SHELL SPENDS $45M ON COMMUNITIES

By NBF News

Oil giant, Shell Petroleum Development Company (SPDC), has doled out US 45 million dollars in funding developmental projects in host-communities under its Global Memorandum of Understanding (GMoU) Programme.

The GMoU, which replaces the crisis-prone MoU, is an agreement between Shell and clusters of company under which the communities and representatives of local and state governments as well as Non-Governmental Organizations jointly decide and monitor the execution of projects.

Head of the company's Strategy and Planning Unit, Mrs. Gloria Udoh, gave the figure at the second series of this year's News Editors and Bureau Chiefs Forum held in Port Harcourt.

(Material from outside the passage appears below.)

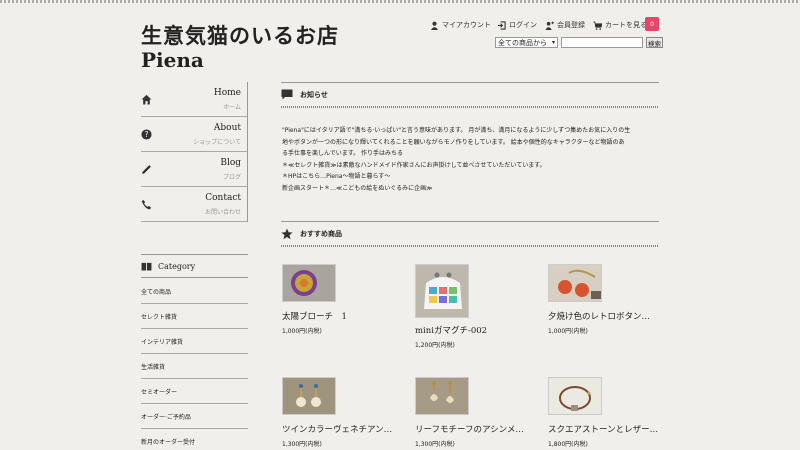  Describe the element at coordinates (502, 25) in the screenshot. I see `login-icon` at that location.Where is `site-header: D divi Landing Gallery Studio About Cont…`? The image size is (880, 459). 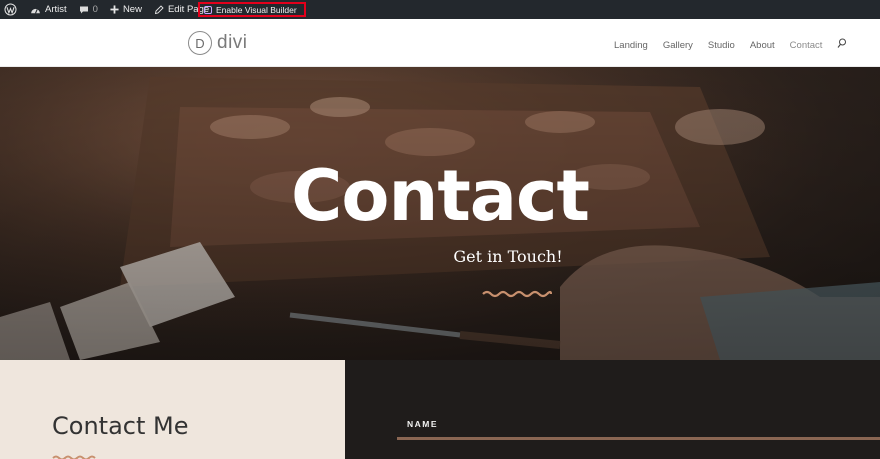 site-header: D divi Landing Gallery Studio About Cont… is located at coordinates (440, 43).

She said also that 250 projects, including, 'pre-GMoU legacy projects', had been executed using the GMoU model.

Mrs. Udoh told the senior journalists that the SPDC signed and implemented agreements with 17 pilot GMoU clusters covering 187 communities as at the end of last year.

The figure represented about 20 per cent of the local communities around Shell's business operations in the Niger Delta region.

Among the projects undertaken by the communities were solar water schemes, land and marine transportation services, local health insurance, micro credit programmes, award of foreign and local scholarships and infrastructural devolvement.

Listing the gains of the programme, Mrs. Udoh cited the Nembe Cluster in Bayelsa State that recently set up a community-based limited liability company being managed independently by their Board of Trustees.

On the challenges facing the GMoU programme, the Shell senior official said the scheme could do with more funding from other donor agencies and its government partner as well as improved security in the Delta region.

'We hope that funding from our government partner and security condition in the Delta will improve to enable us continue replicating the model in areas where we have not yet been able to implement it, particularly where we have production facilities and assets'.

Highlights of the forum was the presentation of reports by some of the cluster chairmen from Rivers and Bayelsa states, who said the GMoU model has mainly enhanced job and wealth creation as well as peace in the communities.